"Vamos demonstrar a imponência do antigo castelo, com a construção de quatro torres, em aço ‘corten’, com cerca de 25 metros de altura. As torres assentam nas fundações medievais colocadas a descoberto por uma equipa de arqueólogos", afirmou à Lusa a presidente daquele concelho do distrito de Bragança, Maria do Céu Quintas.

A valorização daquele espaço junto à antiga fortaleza datada do século XIII faz parte de um conjunto de obras de requalificação urbana do centro histórico da vila transmontana, orçadas em 1,9 milhões de euros.

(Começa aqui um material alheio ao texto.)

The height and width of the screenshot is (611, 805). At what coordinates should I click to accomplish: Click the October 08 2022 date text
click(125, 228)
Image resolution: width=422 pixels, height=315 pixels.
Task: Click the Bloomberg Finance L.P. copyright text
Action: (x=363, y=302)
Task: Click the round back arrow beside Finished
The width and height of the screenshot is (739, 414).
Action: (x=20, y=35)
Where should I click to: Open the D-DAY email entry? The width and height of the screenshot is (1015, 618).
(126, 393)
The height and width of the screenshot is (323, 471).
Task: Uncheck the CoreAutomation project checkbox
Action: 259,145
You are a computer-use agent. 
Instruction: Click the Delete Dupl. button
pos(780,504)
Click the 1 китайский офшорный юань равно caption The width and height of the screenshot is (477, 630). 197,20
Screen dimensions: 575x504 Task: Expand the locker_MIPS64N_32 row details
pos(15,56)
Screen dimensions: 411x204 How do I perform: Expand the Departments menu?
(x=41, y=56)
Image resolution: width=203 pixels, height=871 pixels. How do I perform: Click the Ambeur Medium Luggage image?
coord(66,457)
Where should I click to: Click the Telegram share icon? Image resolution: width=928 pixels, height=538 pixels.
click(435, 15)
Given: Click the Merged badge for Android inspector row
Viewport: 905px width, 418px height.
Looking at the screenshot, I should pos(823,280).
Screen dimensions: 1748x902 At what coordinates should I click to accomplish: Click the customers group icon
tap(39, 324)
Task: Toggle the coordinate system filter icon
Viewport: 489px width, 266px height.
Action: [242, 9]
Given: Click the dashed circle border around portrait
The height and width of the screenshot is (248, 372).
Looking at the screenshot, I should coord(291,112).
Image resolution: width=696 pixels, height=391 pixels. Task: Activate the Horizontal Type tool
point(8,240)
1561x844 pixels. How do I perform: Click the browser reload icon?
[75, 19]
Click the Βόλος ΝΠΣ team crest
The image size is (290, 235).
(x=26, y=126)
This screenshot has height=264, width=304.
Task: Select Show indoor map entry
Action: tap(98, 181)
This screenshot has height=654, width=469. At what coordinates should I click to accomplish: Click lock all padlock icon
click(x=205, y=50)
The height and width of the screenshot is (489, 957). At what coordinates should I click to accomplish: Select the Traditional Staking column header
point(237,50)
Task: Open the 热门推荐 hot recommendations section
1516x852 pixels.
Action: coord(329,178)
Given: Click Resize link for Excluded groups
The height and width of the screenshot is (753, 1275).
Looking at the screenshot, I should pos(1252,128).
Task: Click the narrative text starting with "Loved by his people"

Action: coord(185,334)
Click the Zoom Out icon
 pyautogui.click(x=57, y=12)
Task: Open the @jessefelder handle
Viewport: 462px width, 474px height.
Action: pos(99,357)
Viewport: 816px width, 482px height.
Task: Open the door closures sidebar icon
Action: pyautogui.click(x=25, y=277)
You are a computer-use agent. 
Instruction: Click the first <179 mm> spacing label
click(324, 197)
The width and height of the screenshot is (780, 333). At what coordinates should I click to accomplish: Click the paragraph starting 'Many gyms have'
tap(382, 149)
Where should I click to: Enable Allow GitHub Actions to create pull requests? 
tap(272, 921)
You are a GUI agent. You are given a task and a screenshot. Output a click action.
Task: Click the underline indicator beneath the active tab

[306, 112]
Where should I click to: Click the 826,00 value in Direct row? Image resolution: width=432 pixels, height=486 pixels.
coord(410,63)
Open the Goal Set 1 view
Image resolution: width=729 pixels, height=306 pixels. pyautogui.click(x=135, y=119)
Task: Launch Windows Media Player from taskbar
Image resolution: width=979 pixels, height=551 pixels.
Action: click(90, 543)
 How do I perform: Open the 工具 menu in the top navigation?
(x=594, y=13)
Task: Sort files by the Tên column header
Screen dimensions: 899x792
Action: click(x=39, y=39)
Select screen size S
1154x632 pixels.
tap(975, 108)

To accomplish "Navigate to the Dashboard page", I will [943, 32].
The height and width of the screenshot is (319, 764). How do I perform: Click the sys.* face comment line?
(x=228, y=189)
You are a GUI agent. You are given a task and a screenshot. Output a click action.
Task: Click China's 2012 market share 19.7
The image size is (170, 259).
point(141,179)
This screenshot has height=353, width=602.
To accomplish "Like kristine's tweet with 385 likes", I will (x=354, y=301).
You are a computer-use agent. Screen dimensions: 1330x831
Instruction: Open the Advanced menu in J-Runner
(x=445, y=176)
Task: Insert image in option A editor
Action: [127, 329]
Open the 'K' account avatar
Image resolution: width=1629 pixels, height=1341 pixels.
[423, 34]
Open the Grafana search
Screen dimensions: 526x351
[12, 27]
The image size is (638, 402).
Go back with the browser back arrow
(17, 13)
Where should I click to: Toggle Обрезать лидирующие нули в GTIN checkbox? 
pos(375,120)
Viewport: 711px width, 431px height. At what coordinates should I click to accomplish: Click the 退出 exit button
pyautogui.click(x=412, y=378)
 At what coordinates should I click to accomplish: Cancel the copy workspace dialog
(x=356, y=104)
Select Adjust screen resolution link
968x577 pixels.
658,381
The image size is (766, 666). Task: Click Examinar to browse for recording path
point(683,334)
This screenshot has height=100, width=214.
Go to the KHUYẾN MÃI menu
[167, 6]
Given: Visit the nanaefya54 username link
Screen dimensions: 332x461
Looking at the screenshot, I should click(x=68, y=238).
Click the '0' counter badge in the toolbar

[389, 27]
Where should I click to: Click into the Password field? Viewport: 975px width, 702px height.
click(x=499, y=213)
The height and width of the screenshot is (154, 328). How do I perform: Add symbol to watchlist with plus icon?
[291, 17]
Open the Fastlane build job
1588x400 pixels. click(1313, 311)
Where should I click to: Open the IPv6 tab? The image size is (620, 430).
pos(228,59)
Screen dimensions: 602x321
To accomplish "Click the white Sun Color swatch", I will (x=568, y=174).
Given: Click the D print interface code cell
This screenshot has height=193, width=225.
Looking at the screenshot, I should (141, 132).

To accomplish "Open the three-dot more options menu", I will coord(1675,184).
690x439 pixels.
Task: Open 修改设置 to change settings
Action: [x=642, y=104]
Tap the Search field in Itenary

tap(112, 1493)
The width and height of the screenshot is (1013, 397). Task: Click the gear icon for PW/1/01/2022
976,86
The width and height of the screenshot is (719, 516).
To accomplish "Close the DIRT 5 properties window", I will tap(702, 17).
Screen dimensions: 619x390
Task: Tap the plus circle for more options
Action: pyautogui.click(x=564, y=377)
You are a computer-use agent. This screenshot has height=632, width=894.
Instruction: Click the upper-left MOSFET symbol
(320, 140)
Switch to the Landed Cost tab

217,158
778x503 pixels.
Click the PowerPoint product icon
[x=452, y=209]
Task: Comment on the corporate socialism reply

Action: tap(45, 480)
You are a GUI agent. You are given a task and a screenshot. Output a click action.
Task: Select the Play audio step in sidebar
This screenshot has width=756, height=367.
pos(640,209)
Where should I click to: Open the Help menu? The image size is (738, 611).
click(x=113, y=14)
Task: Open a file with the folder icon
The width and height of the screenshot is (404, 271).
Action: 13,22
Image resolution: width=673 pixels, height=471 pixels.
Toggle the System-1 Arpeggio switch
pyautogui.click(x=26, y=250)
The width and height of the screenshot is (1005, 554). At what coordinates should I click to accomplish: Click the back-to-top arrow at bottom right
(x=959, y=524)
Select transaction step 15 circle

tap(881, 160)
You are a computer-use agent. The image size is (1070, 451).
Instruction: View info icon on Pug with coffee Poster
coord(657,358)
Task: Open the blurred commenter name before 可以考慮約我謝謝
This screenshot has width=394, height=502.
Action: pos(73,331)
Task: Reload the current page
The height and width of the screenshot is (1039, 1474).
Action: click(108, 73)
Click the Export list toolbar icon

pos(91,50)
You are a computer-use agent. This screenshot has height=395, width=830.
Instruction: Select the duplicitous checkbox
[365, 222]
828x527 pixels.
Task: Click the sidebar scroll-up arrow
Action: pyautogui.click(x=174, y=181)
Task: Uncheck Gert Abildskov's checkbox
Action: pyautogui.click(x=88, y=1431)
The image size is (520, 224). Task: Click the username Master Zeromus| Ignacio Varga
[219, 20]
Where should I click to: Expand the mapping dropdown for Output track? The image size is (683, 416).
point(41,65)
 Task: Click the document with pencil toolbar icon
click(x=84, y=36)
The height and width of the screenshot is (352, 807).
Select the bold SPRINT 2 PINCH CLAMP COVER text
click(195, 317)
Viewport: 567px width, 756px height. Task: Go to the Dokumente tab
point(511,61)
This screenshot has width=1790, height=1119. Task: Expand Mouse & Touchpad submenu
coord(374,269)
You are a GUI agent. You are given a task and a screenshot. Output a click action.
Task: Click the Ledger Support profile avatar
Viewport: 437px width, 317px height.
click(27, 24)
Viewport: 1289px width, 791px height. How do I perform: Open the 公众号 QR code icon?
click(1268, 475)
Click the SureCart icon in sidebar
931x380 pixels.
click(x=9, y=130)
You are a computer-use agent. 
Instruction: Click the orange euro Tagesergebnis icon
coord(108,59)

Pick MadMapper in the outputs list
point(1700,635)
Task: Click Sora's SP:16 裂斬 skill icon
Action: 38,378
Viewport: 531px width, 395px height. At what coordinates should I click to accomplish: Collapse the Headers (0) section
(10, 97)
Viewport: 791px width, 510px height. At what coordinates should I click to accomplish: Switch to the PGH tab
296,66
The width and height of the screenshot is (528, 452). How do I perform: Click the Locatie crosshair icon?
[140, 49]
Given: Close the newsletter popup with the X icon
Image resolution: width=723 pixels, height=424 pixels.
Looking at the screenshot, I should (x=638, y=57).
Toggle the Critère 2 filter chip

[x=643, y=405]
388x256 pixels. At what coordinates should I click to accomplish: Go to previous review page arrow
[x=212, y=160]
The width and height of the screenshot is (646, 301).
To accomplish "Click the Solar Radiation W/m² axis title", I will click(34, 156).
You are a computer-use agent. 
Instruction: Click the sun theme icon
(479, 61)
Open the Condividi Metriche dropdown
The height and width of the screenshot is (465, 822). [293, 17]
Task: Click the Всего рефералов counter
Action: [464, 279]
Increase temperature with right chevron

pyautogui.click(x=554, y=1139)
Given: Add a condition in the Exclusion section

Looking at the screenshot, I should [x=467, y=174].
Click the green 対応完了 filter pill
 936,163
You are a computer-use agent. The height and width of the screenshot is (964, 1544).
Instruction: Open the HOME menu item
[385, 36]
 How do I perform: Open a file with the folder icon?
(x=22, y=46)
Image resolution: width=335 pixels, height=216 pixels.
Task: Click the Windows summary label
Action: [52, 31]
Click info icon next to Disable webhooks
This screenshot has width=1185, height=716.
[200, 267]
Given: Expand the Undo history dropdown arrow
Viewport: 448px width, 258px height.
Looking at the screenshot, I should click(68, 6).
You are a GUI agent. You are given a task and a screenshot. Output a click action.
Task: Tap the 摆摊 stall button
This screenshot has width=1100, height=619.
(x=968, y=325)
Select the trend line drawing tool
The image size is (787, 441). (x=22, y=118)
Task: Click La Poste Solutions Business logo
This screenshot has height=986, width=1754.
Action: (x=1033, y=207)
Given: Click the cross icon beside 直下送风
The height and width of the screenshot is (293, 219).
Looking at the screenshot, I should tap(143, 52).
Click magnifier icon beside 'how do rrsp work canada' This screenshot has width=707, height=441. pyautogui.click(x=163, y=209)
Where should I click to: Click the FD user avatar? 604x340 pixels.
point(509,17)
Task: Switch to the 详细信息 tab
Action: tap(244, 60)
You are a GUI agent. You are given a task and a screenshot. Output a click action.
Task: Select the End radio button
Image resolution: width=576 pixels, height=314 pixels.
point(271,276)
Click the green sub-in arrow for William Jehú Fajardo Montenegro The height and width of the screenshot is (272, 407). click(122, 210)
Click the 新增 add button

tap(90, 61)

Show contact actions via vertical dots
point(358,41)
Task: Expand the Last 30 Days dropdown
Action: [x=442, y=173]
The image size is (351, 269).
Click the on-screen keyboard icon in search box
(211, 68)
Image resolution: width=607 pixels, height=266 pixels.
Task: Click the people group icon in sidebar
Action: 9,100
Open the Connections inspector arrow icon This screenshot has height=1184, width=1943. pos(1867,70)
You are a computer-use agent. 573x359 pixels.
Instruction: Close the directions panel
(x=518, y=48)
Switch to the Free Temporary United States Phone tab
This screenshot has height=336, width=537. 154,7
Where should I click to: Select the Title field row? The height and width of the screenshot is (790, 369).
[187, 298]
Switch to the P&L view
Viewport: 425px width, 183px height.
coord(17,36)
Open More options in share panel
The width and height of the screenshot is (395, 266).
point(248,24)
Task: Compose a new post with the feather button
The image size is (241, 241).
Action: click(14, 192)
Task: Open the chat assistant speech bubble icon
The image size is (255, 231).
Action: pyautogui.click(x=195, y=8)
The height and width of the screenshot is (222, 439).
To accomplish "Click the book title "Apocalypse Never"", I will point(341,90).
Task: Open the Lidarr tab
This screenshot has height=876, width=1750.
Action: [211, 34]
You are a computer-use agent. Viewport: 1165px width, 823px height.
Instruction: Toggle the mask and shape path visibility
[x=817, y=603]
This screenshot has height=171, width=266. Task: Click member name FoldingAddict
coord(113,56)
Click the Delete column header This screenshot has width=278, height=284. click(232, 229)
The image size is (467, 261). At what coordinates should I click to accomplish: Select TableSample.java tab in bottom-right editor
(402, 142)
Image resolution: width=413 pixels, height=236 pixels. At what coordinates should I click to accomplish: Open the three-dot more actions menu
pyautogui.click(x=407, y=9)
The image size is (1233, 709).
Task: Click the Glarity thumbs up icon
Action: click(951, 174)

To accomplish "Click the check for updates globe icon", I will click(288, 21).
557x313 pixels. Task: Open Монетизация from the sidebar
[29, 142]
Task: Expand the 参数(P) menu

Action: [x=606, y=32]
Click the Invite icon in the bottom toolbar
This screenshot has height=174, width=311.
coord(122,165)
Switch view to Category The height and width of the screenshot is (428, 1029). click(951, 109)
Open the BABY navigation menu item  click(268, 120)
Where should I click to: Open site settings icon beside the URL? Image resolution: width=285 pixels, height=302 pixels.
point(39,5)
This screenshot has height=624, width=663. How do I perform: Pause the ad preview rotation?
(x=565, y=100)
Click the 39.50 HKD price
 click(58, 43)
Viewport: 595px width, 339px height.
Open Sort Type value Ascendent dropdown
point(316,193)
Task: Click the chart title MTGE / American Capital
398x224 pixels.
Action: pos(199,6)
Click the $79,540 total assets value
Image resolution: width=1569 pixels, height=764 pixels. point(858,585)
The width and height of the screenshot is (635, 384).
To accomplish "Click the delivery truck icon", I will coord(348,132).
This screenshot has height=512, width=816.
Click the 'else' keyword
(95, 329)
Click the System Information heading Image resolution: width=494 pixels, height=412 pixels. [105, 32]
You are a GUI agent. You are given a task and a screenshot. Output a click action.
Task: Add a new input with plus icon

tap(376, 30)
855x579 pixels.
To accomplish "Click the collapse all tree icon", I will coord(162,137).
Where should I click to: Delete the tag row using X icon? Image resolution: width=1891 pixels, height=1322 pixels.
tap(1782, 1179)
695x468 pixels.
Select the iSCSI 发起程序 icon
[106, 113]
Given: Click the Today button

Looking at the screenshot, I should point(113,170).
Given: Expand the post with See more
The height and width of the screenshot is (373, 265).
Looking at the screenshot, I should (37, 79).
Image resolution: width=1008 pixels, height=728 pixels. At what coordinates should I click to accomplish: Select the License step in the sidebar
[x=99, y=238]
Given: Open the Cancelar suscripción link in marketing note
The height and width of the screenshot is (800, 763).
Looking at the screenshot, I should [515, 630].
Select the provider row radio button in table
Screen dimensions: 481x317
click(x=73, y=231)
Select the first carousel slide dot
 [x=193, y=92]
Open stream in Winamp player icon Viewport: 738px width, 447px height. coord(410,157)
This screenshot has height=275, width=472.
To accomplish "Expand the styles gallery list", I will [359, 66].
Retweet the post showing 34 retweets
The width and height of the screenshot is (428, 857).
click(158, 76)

"Trata-se de uma zona nobre da vila e que tem sido muito esquecida e que agora está a ser requalificada. Trata-se de uma zonas de muralhas, junto à Torre do Galo e ao cemitério. Esta intervenção vai permitir aos visitantes dar uma volta de cerca de 300 metros pelas antigas muralhas do castelo", disse a autarca.

Vão ser construídas quatro torres, sendo que três são de formato octogonal, idênticas à "emblemática" Torre do Galo, um ex-líbris de Freixo de Espada à Cinta, e uma torre de menagem de formato quadrado.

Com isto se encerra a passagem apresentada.